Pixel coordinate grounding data
════════
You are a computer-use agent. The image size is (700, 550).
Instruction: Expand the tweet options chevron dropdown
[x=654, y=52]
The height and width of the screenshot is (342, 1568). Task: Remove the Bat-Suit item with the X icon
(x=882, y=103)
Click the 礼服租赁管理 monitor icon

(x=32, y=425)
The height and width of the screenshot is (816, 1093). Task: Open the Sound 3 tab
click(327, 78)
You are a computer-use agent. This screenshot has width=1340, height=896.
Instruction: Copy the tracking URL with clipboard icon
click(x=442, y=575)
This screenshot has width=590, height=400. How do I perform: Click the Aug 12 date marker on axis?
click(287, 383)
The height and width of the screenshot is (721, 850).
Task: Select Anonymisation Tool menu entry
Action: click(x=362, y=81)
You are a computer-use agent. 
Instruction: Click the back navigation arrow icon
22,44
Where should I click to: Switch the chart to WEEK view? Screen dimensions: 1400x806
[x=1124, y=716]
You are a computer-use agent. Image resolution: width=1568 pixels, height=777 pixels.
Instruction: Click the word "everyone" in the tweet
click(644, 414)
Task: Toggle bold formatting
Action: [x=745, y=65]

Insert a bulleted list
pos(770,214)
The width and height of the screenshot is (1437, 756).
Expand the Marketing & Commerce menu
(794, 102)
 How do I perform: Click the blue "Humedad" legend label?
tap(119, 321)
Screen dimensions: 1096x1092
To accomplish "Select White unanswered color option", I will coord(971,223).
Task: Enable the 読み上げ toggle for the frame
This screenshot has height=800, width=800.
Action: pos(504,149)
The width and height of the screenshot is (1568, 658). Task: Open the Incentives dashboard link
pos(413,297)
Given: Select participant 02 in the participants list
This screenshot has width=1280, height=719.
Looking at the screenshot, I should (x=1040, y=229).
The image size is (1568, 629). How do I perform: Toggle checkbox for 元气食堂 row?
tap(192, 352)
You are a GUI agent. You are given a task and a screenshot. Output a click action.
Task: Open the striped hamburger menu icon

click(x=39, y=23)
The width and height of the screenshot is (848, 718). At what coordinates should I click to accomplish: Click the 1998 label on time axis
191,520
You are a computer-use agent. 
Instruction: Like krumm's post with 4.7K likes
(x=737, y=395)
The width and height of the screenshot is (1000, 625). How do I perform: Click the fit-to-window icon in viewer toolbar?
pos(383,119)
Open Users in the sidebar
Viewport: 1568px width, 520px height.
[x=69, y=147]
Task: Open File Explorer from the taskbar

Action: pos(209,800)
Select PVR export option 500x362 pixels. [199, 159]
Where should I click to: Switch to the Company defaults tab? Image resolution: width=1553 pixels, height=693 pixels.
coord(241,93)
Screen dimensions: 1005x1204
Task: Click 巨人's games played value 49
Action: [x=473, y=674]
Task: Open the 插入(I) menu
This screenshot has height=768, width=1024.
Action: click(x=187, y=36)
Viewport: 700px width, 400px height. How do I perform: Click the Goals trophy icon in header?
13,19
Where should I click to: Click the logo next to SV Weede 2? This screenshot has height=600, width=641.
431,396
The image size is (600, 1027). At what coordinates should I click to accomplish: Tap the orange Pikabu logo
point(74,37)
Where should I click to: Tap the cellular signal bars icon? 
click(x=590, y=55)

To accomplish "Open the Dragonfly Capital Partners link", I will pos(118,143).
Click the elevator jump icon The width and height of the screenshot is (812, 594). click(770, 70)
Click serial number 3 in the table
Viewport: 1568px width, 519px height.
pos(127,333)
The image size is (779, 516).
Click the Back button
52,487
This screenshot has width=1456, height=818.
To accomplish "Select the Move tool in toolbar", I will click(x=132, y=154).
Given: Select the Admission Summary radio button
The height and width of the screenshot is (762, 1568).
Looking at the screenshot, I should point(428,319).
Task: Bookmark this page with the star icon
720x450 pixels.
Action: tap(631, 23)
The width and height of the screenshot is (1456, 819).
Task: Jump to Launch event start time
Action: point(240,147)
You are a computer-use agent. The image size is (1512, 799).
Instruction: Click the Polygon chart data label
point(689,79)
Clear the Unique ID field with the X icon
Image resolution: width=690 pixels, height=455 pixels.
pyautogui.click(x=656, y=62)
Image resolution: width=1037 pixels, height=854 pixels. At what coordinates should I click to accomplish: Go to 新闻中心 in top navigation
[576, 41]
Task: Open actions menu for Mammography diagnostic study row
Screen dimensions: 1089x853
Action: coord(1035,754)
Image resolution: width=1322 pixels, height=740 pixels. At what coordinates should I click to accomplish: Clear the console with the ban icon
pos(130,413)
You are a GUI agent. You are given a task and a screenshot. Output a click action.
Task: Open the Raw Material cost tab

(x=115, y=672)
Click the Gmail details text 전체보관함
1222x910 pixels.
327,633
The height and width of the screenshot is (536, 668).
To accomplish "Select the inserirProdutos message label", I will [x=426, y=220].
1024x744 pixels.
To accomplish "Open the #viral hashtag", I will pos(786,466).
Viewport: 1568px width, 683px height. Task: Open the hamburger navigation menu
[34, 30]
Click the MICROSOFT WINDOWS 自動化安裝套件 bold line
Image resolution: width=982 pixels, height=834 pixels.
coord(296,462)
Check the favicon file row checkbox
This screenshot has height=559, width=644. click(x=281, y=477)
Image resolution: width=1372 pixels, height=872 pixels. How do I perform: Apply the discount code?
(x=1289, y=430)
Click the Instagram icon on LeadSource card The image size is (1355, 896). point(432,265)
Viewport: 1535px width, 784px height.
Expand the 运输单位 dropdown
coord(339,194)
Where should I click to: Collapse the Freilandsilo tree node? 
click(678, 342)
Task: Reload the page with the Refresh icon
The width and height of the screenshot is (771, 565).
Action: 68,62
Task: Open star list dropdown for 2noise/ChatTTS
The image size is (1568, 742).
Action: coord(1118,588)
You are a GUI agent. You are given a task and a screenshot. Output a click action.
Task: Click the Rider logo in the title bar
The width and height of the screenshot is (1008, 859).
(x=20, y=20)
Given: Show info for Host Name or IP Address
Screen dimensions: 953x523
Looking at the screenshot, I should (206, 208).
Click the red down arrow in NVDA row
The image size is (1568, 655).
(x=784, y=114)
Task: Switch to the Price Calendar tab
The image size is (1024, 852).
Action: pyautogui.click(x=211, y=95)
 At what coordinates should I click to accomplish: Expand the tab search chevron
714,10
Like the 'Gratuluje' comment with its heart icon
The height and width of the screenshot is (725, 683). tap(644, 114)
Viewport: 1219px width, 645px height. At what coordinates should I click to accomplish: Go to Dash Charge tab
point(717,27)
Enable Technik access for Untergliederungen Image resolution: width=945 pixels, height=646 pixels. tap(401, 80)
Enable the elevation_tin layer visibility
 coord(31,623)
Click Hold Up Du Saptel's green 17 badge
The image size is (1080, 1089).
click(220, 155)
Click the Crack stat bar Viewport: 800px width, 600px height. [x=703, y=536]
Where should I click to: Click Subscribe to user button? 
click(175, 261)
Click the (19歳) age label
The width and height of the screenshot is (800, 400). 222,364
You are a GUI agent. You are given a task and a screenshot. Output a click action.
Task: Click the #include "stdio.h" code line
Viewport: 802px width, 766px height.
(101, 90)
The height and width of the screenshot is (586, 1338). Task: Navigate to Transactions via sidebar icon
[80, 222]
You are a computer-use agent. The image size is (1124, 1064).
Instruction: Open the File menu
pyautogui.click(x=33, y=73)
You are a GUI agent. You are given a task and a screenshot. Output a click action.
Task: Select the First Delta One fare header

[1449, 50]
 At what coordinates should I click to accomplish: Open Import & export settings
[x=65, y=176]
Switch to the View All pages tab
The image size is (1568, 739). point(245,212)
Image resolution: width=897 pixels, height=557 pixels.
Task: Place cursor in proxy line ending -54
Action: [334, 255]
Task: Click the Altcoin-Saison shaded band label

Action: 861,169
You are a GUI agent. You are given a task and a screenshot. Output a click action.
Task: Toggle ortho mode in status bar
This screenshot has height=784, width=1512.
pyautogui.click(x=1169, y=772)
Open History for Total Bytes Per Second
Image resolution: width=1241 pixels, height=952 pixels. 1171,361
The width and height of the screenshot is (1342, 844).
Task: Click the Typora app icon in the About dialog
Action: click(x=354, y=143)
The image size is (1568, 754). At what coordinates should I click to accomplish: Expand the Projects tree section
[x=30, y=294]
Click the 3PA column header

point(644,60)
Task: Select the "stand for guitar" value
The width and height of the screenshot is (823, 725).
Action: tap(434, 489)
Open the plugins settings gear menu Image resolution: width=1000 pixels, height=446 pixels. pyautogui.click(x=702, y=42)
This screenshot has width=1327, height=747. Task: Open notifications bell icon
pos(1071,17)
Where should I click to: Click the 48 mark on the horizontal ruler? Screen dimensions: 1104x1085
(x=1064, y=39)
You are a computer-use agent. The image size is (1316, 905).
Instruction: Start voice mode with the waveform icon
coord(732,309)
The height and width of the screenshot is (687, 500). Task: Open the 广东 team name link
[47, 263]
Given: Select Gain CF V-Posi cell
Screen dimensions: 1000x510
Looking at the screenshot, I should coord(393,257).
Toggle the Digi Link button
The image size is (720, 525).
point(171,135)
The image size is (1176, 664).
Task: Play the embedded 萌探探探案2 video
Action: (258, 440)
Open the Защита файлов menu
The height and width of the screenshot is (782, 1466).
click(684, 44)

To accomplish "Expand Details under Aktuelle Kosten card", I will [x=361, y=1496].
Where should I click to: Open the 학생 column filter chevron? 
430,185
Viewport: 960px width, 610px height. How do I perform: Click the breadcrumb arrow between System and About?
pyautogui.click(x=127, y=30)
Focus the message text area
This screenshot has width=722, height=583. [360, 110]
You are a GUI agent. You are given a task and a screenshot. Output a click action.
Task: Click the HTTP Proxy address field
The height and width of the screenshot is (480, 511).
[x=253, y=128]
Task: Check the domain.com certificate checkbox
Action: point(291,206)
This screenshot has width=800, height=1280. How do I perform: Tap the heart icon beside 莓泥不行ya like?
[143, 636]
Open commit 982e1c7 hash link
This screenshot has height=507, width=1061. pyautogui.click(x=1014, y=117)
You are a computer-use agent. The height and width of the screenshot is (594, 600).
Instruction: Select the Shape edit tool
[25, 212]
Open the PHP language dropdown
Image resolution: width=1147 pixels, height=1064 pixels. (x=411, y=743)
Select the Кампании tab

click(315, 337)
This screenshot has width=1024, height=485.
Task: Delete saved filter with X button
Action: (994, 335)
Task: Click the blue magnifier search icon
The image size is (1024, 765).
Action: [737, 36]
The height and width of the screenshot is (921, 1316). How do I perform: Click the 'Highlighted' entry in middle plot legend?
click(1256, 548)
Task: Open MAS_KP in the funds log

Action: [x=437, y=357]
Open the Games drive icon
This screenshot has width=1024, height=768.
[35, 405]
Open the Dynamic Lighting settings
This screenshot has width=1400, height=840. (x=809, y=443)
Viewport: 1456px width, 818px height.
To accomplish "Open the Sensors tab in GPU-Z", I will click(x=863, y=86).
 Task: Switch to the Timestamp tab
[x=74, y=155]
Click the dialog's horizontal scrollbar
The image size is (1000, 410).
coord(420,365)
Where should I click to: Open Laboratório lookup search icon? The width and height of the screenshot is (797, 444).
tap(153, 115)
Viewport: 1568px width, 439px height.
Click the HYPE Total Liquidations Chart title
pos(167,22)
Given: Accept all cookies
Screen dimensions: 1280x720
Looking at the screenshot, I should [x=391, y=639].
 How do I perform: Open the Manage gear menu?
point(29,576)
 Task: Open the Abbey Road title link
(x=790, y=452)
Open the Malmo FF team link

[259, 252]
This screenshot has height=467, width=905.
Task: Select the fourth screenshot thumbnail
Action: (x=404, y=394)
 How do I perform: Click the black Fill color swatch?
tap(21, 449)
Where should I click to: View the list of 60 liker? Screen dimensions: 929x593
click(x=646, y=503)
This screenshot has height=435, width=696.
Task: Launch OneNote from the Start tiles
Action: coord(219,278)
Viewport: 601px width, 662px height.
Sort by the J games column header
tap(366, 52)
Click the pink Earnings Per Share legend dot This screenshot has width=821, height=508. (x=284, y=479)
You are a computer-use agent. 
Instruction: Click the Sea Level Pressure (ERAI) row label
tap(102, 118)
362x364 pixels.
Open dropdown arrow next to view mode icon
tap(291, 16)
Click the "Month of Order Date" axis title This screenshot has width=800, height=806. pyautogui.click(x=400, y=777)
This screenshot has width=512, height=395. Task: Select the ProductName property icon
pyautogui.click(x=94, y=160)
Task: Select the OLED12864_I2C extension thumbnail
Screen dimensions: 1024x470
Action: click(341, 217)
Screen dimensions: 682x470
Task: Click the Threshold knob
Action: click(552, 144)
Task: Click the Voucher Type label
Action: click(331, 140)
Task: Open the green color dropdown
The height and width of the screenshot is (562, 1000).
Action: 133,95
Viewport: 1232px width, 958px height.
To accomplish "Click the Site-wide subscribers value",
════════
[About this exercise]
Could you give the number of lines in the data above that contain the string "card", with no other words?

[Solved exercise]
2